Membangun Integritas Karyawan, Mulai Dari Mana?

Membangun Integritas Karyawan, Mulai Dari Mana?

Oleh: Ricky Virona Martono – Core Faculty PPM School of Management

Membangun Integritas Karyawan, Mulai Dari Mana?
Ricky Virona Martono

Jika ada rumah seorang warga kemalingan seekor ayam, bukan berarti seluruh rumah warga dalam satu RW harus dijaga oleh pihak keamanan.

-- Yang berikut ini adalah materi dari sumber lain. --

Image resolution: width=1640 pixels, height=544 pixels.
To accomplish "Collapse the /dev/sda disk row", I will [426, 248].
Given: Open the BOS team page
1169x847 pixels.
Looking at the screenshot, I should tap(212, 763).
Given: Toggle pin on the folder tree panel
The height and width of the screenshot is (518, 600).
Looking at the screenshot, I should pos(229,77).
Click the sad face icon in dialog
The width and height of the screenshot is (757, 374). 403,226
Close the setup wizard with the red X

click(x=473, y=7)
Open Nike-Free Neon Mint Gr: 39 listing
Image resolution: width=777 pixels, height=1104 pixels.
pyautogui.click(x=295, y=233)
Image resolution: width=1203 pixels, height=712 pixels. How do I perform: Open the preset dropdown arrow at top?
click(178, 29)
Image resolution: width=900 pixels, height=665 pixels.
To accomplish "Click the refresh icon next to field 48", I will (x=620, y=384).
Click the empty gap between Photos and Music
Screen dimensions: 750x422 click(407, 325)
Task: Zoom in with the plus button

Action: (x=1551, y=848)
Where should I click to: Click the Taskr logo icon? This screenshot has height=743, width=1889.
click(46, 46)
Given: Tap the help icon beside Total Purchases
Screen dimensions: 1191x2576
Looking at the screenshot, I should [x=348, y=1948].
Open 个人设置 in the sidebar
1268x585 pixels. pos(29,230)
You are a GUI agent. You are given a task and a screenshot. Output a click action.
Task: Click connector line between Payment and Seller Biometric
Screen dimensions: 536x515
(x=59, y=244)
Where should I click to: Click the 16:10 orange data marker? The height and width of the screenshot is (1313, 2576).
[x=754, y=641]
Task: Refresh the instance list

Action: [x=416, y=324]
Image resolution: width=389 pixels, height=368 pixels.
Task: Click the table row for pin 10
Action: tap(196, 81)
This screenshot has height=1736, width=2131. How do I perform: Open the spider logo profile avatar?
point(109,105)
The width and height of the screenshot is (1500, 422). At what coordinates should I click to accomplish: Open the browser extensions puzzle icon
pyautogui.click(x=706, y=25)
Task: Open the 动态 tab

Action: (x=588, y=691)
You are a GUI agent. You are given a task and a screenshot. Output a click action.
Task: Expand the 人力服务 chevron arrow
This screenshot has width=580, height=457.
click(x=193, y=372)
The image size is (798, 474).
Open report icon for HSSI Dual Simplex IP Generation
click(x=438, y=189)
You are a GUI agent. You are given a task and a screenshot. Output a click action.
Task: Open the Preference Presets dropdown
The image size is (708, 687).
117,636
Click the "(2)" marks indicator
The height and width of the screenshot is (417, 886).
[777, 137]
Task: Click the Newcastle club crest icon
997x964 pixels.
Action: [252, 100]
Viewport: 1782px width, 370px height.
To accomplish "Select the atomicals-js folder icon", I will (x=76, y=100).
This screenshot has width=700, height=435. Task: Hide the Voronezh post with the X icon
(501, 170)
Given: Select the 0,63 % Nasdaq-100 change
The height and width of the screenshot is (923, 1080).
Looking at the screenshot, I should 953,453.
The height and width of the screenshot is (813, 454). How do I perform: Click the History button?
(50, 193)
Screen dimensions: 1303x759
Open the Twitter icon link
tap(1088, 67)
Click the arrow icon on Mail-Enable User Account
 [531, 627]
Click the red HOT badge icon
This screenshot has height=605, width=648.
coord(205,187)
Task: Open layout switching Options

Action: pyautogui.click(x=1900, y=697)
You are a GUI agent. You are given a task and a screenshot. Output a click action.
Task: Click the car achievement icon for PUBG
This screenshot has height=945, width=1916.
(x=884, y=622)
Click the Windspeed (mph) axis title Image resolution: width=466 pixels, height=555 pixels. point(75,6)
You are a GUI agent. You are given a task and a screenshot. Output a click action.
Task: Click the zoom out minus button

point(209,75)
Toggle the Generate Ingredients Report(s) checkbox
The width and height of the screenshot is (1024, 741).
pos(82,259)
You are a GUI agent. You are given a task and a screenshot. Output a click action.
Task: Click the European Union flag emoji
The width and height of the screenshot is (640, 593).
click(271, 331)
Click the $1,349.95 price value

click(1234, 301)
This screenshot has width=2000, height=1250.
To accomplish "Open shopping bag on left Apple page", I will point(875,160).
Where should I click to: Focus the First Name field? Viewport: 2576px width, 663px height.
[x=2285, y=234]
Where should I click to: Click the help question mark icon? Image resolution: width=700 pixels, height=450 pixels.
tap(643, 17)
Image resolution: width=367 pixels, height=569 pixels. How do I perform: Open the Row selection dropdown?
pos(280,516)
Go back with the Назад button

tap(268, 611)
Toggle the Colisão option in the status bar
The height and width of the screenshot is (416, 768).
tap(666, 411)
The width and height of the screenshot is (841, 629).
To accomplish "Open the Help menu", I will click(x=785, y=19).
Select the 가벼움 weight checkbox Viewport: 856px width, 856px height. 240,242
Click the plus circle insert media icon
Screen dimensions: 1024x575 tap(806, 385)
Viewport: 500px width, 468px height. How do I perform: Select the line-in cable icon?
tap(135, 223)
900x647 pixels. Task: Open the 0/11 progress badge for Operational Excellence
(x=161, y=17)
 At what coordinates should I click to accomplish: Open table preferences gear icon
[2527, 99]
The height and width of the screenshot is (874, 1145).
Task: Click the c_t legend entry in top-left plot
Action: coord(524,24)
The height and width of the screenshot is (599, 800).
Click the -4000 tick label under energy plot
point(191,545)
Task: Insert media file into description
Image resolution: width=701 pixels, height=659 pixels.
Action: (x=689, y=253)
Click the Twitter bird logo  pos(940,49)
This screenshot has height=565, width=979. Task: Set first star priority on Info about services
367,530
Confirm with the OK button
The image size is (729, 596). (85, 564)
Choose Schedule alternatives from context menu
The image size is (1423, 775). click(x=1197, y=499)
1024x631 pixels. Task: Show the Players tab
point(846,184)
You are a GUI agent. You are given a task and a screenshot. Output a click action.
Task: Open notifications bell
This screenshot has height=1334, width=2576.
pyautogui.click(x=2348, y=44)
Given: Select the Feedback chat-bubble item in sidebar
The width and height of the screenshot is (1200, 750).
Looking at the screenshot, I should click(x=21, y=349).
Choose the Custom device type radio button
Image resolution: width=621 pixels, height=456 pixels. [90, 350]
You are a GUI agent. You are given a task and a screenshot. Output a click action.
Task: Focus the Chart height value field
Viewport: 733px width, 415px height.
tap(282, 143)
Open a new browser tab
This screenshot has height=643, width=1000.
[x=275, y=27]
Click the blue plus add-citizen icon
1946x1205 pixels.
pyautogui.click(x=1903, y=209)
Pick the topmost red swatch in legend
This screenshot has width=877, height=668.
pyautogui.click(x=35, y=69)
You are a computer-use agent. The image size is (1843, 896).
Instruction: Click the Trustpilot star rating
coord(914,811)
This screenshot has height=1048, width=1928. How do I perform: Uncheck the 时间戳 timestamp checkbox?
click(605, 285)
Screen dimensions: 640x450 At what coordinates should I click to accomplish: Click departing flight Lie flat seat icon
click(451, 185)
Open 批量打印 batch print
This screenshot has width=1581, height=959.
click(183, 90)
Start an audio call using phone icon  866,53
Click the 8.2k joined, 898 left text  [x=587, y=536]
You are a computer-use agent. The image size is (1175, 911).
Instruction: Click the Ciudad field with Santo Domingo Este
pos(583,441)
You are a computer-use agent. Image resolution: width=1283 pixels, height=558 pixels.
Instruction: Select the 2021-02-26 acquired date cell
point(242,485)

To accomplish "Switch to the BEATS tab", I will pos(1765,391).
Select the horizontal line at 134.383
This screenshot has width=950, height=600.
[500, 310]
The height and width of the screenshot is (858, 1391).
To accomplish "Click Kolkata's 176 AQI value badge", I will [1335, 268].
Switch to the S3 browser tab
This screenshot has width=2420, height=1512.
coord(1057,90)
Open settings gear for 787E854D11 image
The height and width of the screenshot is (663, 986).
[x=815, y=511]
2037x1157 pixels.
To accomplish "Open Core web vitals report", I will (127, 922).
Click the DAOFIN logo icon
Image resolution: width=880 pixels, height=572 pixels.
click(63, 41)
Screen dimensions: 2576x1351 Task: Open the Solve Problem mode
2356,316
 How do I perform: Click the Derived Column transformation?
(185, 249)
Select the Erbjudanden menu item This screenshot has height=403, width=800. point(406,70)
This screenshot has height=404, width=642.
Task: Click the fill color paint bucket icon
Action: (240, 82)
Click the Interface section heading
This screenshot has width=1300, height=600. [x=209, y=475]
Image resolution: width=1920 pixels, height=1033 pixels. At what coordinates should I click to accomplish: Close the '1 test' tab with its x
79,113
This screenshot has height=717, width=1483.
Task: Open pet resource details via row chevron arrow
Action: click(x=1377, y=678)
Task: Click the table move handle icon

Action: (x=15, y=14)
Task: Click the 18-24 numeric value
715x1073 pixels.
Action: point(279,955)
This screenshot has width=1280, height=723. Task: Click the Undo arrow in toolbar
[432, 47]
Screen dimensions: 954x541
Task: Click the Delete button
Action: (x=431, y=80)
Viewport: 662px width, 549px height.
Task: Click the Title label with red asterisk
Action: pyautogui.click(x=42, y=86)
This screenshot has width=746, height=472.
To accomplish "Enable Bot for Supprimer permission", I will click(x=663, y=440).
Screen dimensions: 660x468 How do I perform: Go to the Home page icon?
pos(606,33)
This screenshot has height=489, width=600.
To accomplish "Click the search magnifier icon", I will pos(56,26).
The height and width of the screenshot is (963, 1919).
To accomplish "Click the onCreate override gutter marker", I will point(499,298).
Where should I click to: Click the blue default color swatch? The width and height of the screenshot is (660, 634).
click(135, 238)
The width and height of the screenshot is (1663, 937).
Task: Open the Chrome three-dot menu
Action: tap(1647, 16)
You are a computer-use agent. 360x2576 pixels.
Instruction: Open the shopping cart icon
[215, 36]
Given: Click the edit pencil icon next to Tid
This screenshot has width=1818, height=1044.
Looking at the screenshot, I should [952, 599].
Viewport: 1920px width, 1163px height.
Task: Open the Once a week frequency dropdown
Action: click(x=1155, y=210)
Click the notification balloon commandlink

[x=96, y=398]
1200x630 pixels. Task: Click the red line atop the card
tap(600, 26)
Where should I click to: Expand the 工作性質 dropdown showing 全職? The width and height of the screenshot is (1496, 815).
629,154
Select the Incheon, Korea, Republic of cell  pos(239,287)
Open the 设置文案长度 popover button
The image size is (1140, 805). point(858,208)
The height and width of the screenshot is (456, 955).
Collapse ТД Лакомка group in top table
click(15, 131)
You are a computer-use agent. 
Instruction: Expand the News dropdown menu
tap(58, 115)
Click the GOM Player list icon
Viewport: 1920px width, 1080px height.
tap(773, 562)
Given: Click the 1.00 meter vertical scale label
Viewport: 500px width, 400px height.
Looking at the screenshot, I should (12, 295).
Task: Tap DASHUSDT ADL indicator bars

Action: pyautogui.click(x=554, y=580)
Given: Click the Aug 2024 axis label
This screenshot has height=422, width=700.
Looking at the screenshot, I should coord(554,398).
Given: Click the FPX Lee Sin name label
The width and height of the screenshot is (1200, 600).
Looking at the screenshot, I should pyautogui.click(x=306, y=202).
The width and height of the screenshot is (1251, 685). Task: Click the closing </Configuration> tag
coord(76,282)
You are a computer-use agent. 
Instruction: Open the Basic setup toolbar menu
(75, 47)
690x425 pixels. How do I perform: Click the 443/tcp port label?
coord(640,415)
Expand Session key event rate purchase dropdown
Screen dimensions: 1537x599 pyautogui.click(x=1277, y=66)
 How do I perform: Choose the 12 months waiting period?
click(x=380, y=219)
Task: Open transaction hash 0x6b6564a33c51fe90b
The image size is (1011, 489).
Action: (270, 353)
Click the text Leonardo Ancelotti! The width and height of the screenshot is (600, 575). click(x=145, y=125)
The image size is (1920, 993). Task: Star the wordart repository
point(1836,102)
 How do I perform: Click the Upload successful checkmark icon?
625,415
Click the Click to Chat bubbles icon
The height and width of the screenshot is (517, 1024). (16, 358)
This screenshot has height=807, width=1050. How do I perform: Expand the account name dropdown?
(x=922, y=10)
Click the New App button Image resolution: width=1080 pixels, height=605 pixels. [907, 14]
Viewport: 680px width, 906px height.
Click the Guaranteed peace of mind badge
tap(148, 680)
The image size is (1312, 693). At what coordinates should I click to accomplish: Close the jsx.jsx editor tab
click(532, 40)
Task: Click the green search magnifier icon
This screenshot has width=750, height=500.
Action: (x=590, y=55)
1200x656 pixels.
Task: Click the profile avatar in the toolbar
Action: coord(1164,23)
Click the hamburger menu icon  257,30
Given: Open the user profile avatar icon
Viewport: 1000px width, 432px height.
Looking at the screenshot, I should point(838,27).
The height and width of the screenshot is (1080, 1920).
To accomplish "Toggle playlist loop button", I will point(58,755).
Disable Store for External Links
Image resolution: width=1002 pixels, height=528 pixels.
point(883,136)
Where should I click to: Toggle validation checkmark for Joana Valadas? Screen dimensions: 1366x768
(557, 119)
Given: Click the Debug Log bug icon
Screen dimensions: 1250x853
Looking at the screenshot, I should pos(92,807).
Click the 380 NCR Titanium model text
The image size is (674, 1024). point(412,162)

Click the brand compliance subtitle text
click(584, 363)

Di Indonesia, pegawai Ditjen Bea Cukai dan Pimpinan KPK (Komisi Pemberantasan Korupsi) menandatangani Pakta Integritas agar menjalankan tugas sebaik-baiknya dalam melayani stakeholder. Di sini jelas bahwa mereka mengelola dan menjaga uang masyarakat yang dibayarkan kepada Negara. Di sisi lain, kesejahteraan karyawan Ditjen Bea Cukai dan KPK ditingkatkan agar mereka sendiri tidak lagi mencari peluang mengambil uang rakyat karena alasan kesejahteraan yang minim.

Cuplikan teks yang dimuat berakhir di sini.